▶ **To do**:
Type out the entries again, matching each one exactly.

### Data to use

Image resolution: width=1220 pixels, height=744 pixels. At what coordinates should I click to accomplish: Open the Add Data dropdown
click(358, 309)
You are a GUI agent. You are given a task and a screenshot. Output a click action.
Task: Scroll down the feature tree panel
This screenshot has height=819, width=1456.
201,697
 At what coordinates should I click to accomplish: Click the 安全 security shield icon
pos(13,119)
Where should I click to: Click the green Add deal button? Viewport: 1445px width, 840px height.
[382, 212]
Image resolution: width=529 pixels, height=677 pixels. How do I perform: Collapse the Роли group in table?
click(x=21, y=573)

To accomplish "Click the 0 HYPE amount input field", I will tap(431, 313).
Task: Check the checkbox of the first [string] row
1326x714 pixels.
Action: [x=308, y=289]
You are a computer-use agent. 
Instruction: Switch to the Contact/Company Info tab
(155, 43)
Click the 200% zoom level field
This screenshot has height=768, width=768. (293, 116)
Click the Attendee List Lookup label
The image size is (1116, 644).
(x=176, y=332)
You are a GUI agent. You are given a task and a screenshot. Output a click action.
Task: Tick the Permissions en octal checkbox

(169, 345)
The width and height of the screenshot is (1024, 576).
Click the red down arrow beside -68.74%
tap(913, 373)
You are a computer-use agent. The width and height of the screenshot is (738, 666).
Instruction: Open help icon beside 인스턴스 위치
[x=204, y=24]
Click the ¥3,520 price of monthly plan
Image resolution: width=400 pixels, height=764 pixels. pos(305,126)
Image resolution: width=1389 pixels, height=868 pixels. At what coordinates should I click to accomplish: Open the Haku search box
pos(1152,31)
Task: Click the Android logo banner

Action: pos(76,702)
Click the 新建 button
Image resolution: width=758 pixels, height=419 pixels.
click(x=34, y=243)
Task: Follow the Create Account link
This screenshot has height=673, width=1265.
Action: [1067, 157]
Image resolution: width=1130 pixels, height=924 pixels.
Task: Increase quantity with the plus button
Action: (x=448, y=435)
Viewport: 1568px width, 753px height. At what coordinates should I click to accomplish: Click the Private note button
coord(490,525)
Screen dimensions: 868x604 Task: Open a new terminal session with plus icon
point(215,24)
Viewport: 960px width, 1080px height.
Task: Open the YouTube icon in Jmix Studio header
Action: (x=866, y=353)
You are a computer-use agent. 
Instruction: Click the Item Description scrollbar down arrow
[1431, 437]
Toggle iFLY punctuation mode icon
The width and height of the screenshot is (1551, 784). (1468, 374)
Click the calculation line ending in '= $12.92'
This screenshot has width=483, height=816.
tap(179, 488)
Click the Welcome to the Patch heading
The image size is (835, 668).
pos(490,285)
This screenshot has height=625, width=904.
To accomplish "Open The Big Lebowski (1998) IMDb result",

######

▶ **Output of the task**:
Image resolution: width=1220 pixels, height=744 pixels. At what coordinates should I click to accomplish: Open the Add Data dropdown
click(358, 309)
You are a GUI agent. You are given a task and a screenshot. Output a click action.
Task: Scroll down the feature tree panel
This screenshot has height=819, width=1456.
201,697
 At what coordinates should I click to accomplish: Click the 安全 security shield icon
pos(13,119)
Where should I click to: Click the green Add deal button? Viewport: 1445px width, 840px height.
[382, 212]
Image resolution: width=529 pixels, height=677 pixels. How do I perform: Collapse the Роли group in table?
click(x=21, y=573)

To accomplish "Click the 0 HYPE amount input field", I will tap(431, 313).
Task: Check the checkbox of the first [string] row
1326x714 pixels.
Action: [x=308, y=289]
You are a computer-use agent. 
Instruction: Switch to the Contact/Company Info tab
(155, 43)
Click the 200% zoom level field
This screenshot has height=768, width=768. (293, 116)
Click the Attendee List Lookup label
The image size is (1116, 644).
(x=176, y=332)
You are a GUI agent. You are given a task and a screenshot. Output a click action.
Task: Tick the Permissions en octal checkbox

(169, 345)
The width and height of the screenshot is (1024, 576).
Click the red down arrow beside -68.74%
tap(913, 373)
You are a computer-use agent. The width and height of the screenshot is (738, 666).
Instruction: Open help icon beside 인스턴스 위치
[x=204, y=24]
Click the ¥3,520 price of monthly plan
Image resolution: width=400 pixels, height=764 pixels. pos(305,126)
Image resolution: width=1389 pixels, height=868 pixels. At what coordinates should I click to accomplish: Open the Haku search box
pos(1152,31)
Task: Click the Android logo banner

Action: pos(76,702)
Click the 新建 button
Image resolution: width=758 pixels, height=419 pixels.
click(x=34, y=243)
Task: Follow the Create Account link
This screenshot has height=673, width=1265.
Action: [1067, 157]
Image resolution: width=1130 pixels, height=924 pixels.
Task: Increase quantity with the plus button
Action: (x=448, y=435)
Viewport: 1568px width, 753px height. At what coordinates should I click to accomplish: Click the Private note button
coord(490,525)
Screen dimensions: 868x604 Task: Open a new terminal session with plus icon
point(215,24)
Viewport: 960px width, 1080px height.
Task: Open the YouTube icon in Jmix Studio header
Action: (x=866, y=353)
You are a computer-use agent. 
Instruction: Click the Item Description scrollbar down arrow
[1431, 437]
Toggle iFLY punctuation mode icon
The width and height of the screenshot is (1551, 784). (1468, 374)
Click the calculation line ending in '= $12.92'
This screenshot has width=483, height=816.
tap(179, 488)
Click the Welcome to the Patch heading
The image size is (835, 668).
pos(490,285)
This screenshot has height=625, width=904.
To accomplish "Open The Big Lebowski (1998) IMDb result",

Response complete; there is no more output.